Keluarga Aurea

Heidyanne R. Kaeni
Chapter #7

Cerita Aldo

Aldo sudah sering mendengar cerita papinya tentang kebiasaannya begadang sejak zaman mahasiswa. Kata Papi, itu terpaksa, karena adanya tuntutan mengerjakan tugas kuliah yang tidak begitu sederhana. Namun, rupanya kebiasaan itu sempat diteruskan bertahun-tahun kemudian, meskipun papinya sudah menjadi sarjana. Papi bilang, itu tuntutan pekerjaan. Mungkin karena itulah, sementara beberapa temannya semasa kecil mengagumi papinya dan terinspirasi menjadikan arsitek sebagai cita-cita di masa depan, ia sendiri tidak pernah punya keinginan yang sama. Baginya, profesi yang mengharuskannya tidak tidur semalaman itu mengerikan.


Samar-samar diingatnya, Papi mulai menghilangkan kebiasaan yang tidak menyehatkan itu saat maminya mulai sakit serius. Awalnya, Papi menjelaskan bahwa itu demi mendampingi dan menyemangati Mami untuk menerapkan gaya hidup sehat, bertekad melawan kanker yang dideritanya. Namun, meskipun akhirnya usia Mami tetap tak dapat diperpanjang lagi, kebiasaan lama Papi tak kembali.
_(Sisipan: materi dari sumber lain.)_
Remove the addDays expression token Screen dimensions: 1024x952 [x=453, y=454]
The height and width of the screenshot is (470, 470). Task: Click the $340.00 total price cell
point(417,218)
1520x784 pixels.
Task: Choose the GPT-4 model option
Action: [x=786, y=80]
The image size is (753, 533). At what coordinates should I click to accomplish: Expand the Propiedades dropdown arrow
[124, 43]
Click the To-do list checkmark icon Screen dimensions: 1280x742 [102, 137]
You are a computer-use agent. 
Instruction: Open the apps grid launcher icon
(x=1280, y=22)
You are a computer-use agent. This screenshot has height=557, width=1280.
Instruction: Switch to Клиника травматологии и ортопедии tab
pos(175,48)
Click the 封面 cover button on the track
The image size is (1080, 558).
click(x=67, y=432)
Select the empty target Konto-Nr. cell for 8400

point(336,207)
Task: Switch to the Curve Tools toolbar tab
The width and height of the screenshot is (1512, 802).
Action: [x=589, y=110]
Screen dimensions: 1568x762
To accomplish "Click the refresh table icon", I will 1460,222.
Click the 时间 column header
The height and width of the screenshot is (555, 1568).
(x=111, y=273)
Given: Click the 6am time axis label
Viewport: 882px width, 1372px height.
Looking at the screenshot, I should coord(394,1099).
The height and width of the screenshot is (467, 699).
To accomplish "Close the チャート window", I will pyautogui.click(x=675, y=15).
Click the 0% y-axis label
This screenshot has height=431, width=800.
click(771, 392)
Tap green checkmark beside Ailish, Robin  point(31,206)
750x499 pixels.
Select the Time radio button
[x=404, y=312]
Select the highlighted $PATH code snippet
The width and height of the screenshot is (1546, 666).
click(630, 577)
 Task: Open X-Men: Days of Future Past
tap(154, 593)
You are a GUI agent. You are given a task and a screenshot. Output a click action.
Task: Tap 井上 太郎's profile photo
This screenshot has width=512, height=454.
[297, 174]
"Kata Tante Dini, justru Papi harus jauh lebih serius jaga kesehatan, sekarang. Demi kalian ... ya, enggak?" ujar Papi suatu hari dulu di meja makan, bersama ia dan kakaknya, tak lama setelah Mami pergi.


"Tante Dini yang bilang gitu?" Aldo ingat, kakaknya yang lebih dulu bersuara, mengajukan pertanyaan yang baru mau dilontarkannya.


"Dan Om Hadi. Ya mereka berdualah, kan sepaket," sambung Papi lagi, tertawa.


Seiring dengan pertambahan usianya, Aldo makin yakin, persahabatan mami-papinya dengan Tante Dini dan Om Hadi, mama-papa Aurea, sangat istimewa. Pertemanan mereka rasanya bahkan lebih erat daripada hubungan persaudaraan dengan keluarga Pakde Abi, kakak kandung Papi satu-satunya. Setidaknya, itulah yang ia tahu sampai kemarin malam.


Segala hal yang didengar, dilihat, dialami, bahkan dilakukannya sejak semalam hingga sore ini sebenarnya sangat sulit diterima oleh akalnya. Kendati demikian, rasanya ia tak mungkin menyatakan keberatan. Kepada siapa, kapan, dan bagaimana? Lagipula, apa haknya?


Dalam situasi ini, menurutnya, hanya satu orang yang boleh melayangkan protes. Seorang anak perempuan sebayanya, bersama kakak dan papinya, terlihat berjalan mendekat ke arah kerumunan tempatnya berdiri. Dialah, di antara semua orang yang ada di sekelilingnya saat ini, yang paling berhak marah: atas musibah besar yang menimpanya, atas tabir gelap yang entah kapan terangkat untuknya.


Seolah ada yang mengomandoi, Aldo merasa orang-orang di sekitarnya memberi jalan pada sosok yang datang terakhir itu: Aurea. Langkah kaki gadis itu berhenti tepat di antara dua lubang berkedalaman dua meter.


Di tiap lubang itu, beberapa laki-laki dewasa sibuk memperbaiki posisi jenazah yang akan dikuburkan. Aldo ingat pemandangan ini. Rasanya seperti baru kemarin ia melihat papi dan kakaknya turut masuk ke dalam liang kubur, menutup jenazah Mami dengan papan kayu sebelum diuruk dengan tanah kembali. Meskipun sisa usia Mami telah lama diperkirakan dan datangnya momen itu benar-benar tak mengejutkan, Aldo ingat betul pada perasaannya yang remuk redam kala itu: menyaksikan tubuh ibunya yang harus ditimbun tanah, takkan pernah dapat terlihat lagi.